■ **TASK INSTRUCTIONS**: Each line of the data below that contains "computer" must be copied.

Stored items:
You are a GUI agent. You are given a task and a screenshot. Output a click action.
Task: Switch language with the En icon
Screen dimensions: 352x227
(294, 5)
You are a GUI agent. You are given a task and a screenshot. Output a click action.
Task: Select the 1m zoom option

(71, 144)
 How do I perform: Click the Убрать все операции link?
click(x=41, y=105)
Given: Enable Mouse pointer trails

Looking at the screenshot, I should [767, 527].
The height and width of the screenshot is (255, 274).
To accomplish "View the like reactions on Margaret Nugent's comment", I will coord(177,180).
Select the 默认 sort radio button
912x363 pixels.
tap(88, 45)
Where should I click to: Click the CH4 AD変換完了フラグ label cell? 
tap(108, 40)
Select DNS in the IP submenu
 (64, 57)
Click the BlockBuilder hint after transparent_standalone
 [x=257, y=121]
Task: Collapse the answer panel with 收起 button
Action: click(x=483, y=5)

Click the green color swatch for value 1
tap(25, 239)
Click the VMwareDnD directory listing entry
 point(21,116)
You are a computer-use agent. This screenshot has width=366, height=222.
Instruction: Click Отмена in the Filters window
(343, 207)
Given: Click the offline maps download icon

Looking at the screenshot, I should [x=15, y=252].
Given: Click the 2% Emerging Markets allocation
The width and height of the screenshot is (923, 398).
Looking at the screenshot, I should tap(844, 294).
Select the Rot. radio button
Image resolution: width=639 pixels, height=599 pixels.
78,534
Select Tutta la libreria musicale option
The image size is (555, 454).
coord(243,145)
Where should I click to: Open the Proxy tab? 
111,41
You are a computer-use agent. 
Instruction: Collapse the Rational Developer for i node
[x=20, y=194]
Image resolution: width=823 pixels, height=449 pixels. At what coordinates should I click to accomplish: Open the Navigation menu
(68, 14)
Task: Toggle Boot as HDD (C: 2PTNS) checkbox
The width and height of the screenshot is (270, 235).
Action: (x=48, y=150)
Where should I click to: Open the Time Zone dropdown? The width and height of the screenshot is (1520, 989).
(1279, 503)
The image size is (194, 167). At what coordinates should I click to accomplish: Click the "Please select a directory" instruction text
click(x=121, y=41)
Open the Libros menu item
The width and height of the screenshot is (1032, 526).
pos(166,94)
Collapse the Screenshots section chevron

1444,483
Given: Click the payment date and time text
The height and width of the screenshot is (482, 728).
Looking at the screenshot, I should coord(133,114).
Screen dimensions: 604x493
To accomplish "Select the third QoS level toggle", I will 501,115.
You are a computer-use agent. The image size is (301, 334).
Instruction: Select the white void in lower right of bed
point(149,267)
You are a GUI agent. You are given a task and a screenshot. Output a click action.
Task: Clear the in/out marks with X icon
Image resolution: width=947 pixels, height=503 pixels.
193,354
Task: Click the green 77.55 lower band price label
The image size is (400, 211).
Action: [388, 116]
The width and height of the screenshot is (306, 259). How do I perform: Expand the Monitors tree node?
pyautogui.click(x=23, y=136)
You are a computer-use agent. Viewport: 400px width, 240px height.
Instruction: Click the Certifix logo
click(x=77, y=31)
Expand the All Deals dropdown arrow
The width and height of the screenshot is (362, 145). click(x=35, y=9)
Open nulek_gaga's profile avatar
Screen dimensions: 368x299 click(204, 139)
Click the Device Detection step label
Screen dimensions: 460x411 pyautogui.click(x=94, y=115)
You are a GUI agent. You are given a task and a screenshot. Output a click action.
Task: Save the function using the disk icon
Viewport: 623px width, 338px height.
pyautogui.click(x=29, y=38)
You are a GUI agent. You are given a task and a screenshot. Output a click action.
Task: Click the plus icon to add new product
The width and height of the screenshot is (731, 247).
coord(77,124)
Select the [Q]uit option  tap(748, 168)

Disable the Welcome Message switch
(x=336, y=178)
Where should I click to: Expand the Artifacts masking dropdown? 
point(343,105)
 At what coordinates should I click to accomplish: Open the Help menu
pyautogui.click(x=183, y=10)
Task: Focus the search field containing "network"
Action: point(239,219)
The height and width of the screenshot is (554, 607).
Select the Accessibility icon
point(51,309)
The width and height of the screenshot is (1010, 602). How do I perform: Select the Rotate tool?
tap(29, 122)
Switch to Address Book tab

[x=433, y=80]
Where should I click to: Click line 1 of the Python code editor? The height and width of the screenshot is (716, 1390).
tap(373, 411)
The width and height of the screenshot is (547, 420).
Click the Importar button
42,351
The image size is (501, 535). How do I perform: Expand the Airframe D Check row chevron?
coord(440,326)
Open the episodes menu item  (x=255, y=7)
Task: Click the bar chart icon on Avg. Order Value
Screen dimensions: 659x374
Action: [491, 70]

■ **TASK ANSWER**:
You are a computer-use agent. This screenshot has width=366, height=222.
You are a computer-use agent. 
You are a computer-use agent. The image size is (301, 334).
You are a computer-use agent. Viewport: 400px width, 240px height.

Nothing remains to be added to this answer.